GIVEN INSTRUCTION
Format the entries as a JSON list of strings, one string per line and no blank lines, starting with the line that contains "Task: Click the attribute" and going on through the line that contains "[1006, 397]".
══════════
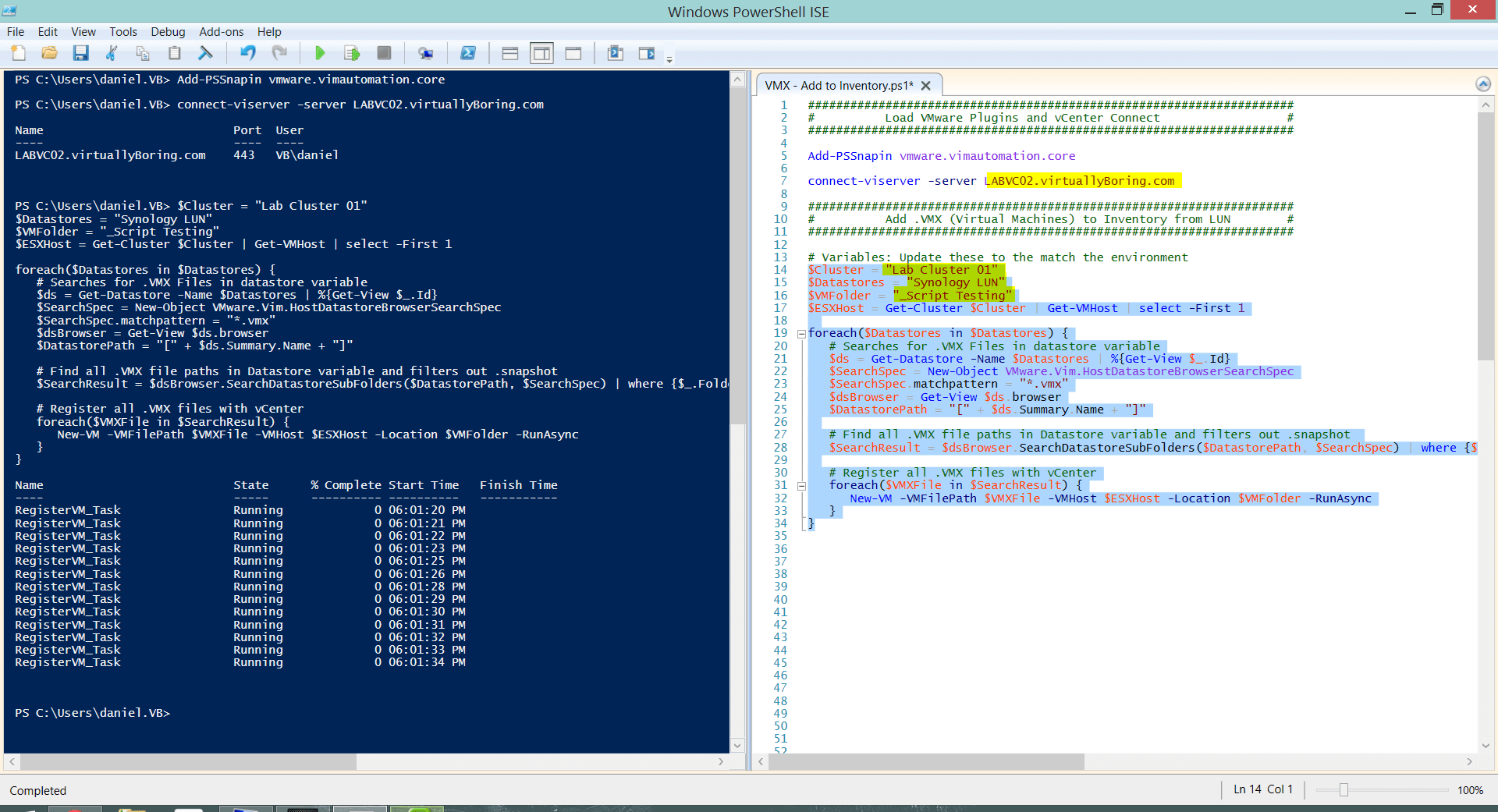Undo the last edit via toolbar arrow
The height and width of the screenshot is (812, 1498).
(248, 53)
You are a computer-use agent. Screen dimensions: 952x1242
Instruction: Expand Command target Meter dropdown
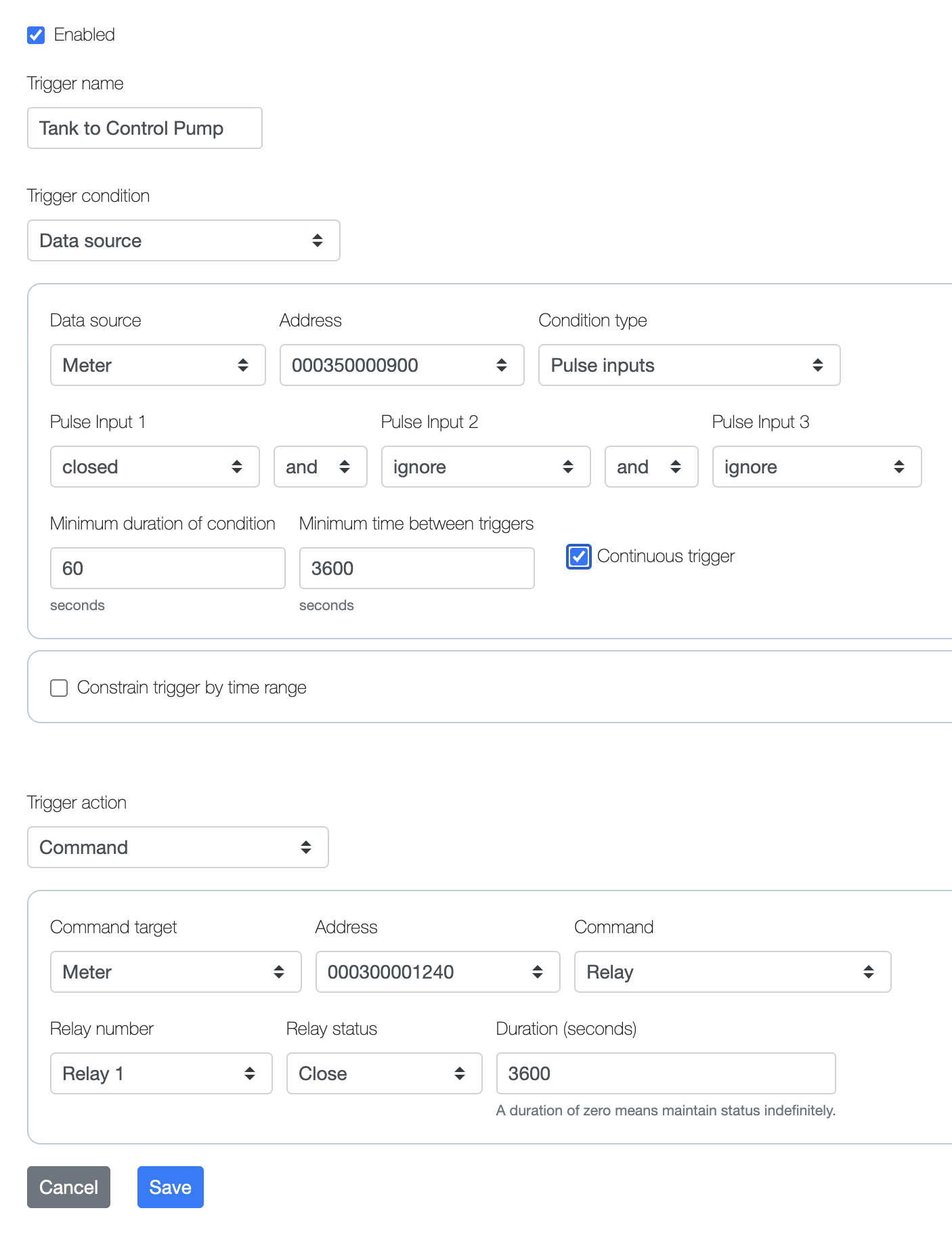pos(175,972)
══════════
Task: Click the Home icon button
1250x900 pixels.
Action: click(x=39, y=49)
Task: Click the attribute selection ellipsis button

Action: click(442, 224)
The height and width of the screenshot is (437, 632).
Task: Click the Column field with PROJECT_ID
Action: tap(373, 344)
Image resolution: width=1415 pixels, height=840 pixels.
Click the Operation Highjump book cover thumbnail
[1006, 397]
══════════
COMPLETE OUTPUT
[
  "Task: Click the attribute selection ellipsis button",
  "Action: click(442, 224)",
  "The height and width of the screenshot is (437, 632).",
  "Task: Click the Column field with PROJECT_ID",
  "Action: tap(373, 344)",
  "Image resolution: width=1415 pixels, height=840 pixels.",
  "Click the Operation Highjump book cover thumbnail",
  "[1006, 397]"
]